Fall from grace. Odd phrasing. But he seemed unaware of it; his pained eyes had a squeezed, remote look, as if he were seeing or trying to see something deep in the past. So I let the remark ride, waited until his gaze cleared and focused on me again.
“Did she know anyone, even a casual acquaintance, who lived in northern California?”
“No, no one I know of.”
“Are either or both of her parents still living?”
“Both dead more than ten years now.”
“Other relatives?”
“None. Janice was an only child.”
“What was her maiden name?”
“Durian. D-u-r-i-a-n.”
“Did she start using it again when you filed for divorce? Or was she still going by Erskine when she disappeared?”
He sighed. “Durian,” he said, as if the fact distressed him.
“She may or may not still be using it. Depends on what she’s doing now, whether she’s in fact clean again and how much connection she still feels to her past. The postcard would seem to be a positive sign. Then again, it could’ve been no more than a momentary attack of conscience.”
“I’m afraid that’s all it was,” he said. “If she were thinking of coming back to us, or making amends in some way, I’d have heard from her directly by now. Too much time has gone by... the only way is for me to go to her.”
“And if a meeting should happen? What do you think her reaction will be?”
“Reaction? To me?”
“To the news about your son.”
“She’ll come back then. She has to.”
“Her maternal feelings can’t be particularly strong,” I said, “or she’d have made some effort to see the boy by now. Did she want a child in the first place?”
That seemed to stir him to the edge of anger. “Of course she wanted him. We both wanted a child, our own child.”
“And yet she was an unfit mother—”
“I didn’t say that. I said she neglected Tommy. That isn’t the same thing at all. It was the drugs. She wasn’t herself, she wasn’t the same person who... It was the goddamn drugs!”
“Easy, Mr. Erskine. I’m on your side here.”
He stared at me blankly for a few seconds. Then he seemed to shake himself; rubbed a hand over his face as if wiping away the sudden irritation. “I’m sorry,” he said, “it’s just that the way I feel about her, even now...”
“You don’t need to apologize or explain. I understand.”
“Do you? I hope you do.”
“How long are you planning to stay in San Francisco?”
“How long? Until you find Janice.”
“That could take some time, and it might not happen at all. Frankly, given the circumstances of her disappearance, the time factor, and the lack of any definite leads, the odds are against it.”
“You’ll find her,” he said. “You have to.”
“Why wait around while I try? Don’t you want to be with your son?”
“Of course I do. But he’s in the hospital, he has the best of care, there’s nothing I can do...” Erskine broke off, scrubbed his face again. “You’re right. I know you’re right. I should go back to Santa Fe, and I will. But not just yet. A day or two... I’m at the St. Francis. You can reach me there any time, day or night.”

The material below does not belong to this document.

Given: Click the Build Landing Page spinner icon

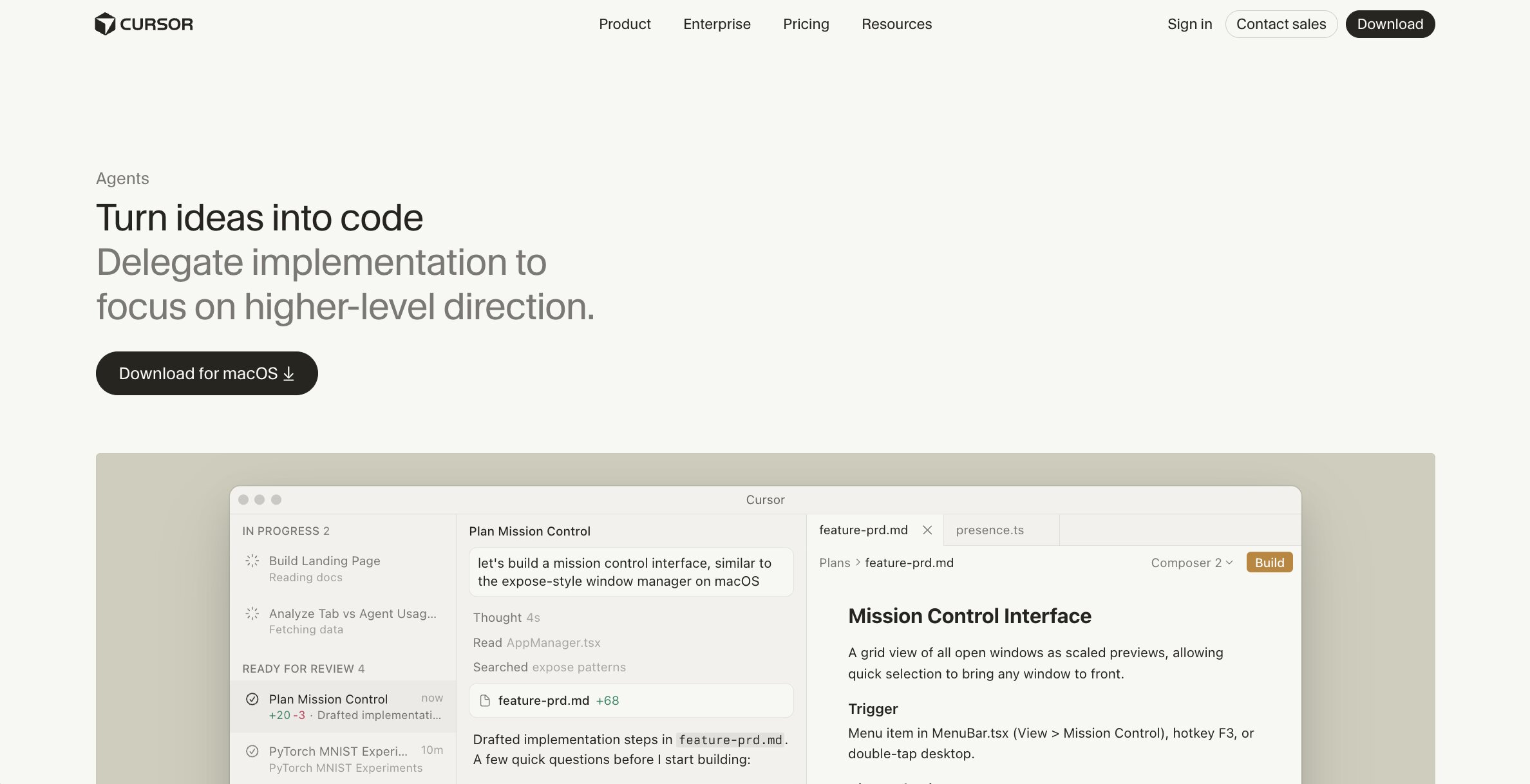Looking at the screenshot, I should click(252, 561).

I didn’t argue with him; it wasn’t my place to tell anybody how to deal with the tragedies in their lives. I had him sign one of the standard agency contract forms, accepted a five-hundred-dollar retainer — he insisted on paying with hundred-dollar traveler’s checks — and told him I’d get to work right away. When he left, his shoulders were a little rounded and there was sweat on his neck that hadn’t been there before he opened himself up to me.
After he was gone, Tamara said, “Told you you’d take the job.”

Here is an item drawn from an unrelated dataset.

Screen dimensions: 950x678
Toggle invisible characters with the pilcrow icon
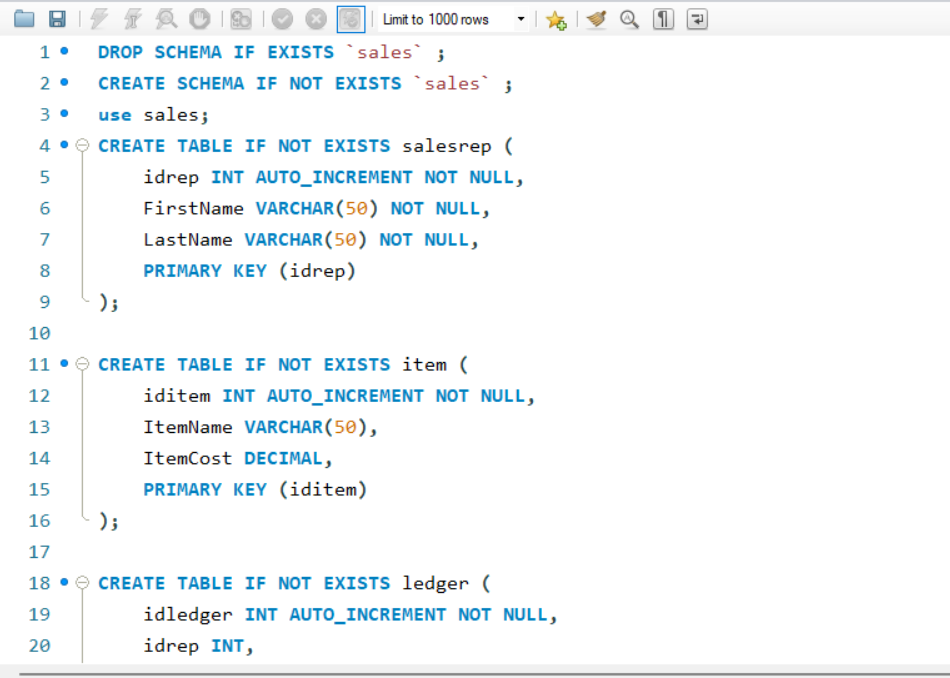(663, 19)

“Yeah. You should’ve told me about his son, too.”
“Better you heard it from him, wasn’t it?”
“Wrong, Ms. Corbin. I don’t like being blindsided, emotionally or any other way. From now on I want any and all details up front.”
“Okay.” She asked then, “What’d you think of the man? Kind of strange, if you ask me.”
“Strange? How so?”
“Seems to care more about his ex-wife, woman who hurt him bad, woman he hasn’t seen in three years, than about his dying kid.”